[Stored data entries]
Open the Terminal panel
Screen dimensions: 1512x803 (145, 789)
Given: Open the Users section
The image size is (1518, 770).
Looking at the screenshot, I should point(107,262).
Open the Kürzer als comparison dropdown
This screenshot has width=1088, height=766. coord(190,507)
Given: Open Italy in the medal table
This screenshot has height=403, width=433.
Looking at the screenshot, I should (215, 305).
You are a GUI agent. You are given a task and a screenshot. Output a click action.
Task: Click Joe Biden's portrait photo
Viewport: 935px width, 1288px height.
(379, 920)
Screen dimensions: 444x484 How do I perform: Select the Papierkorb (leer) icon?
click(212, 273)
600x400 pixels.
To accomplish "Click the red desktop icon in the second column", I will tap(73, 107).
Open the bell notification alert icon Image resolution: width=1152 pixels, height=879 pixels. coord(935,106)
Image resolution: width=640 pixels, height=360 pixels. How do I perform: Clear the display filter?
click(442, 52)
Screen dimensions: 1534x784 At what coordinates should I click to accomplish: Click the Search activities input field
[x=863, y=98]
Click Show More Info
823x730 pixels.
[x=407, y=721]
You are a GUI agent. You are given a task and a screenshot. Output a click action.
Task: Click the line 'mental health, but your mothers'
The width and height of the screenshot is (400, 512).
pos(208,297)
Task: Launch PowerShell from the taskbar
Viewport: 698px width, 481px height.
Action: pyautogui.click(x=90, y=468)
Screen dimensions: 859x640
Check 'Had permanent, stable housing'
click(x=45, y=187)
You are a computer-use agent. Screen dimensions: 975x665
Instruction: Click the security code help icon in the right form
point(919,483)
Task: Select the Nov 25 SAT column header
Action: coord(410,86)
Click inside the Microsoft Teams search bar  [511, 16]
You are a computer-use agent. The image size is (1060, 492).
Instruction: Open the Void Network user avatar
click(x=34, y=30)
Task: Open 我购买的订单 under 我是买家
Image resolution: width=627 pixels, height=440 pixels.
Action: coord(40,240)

# Instructions for the task:
Transcribe all entries exactly as they appear above.

# Completed task:
Open the Terminal panel
Screen dimensions: 1512x803 (145, 789)
Given: Open the Users section
The image size is (1518, 770).
Looking at the screenshot, I should point(107,262).
Open the Kürzer als comparison dropdown
This screenshot has width=1088, height=766. coord(190,507)
Given: Open Italy in the medal table
This screenshot has height=403, width=433.
Looking at the screenshot, I should (215, 305).
You are a GUI agent. You are given a task and a screenshot. Output a click action.
Task: Click Joe Biden's portrait photo
Viewport: 935px width, 1288px height.
(379, 920)
Screen dimensions: 444x484 How do I perform: Select the Papierkorb (leer) icon?
click(212, 273)
600x400 pixels.
To accomplish "Click the red desktop icon in the second column", I will tap(73, 107).
Open the bell notification alert icon Image resolution: width=1152 pixels, height=879 pixels. coord(935,106)
Image resolution: width=640 pixels, height=360 pixels. How do I perform: Clear the display filter?
click(442, 52)
Screen dimensions: 1534x784 At what coordinates should I click to accomplish: Click the Search activities input field
[x=863, y=98]
Click Show More Info
823x730 pixels.
[x=407, y=721]
You are a GUI agent. You are given a task and a screenshot. Output a click action.
Task: Click the line 'mental health, but your mothers'
The width and height of the screenshot is (400, 512).
pos(208,297)
Task: Launch PowerShell from the taskbar
Viewport: 698px width, 481px height.
Action: pyautogui.click(x=90, y=468)
Screen dimensions: 859x640
Check 'Had permanent, stable housing'
click(x=45, y=187)
You are a computer-use agent. Screen dimensions: 975x665
Instruction: Click the security code help icon in the right form
point(919,483)
Task: Select the Nov 25 SAT column header
Action: coord(410,86)
Click inside the Microsoft Teams search bar  [511, 16]
You are a computer-use agent. The image size is (1060, 492).
Instruction: Open the Void Network user avatar
click(x=34, y=30)
Task: Open 我购买的订单 under 我是买家
Image resolution: width=627 pixels, height=440 pixels.
Action: coord(40,240)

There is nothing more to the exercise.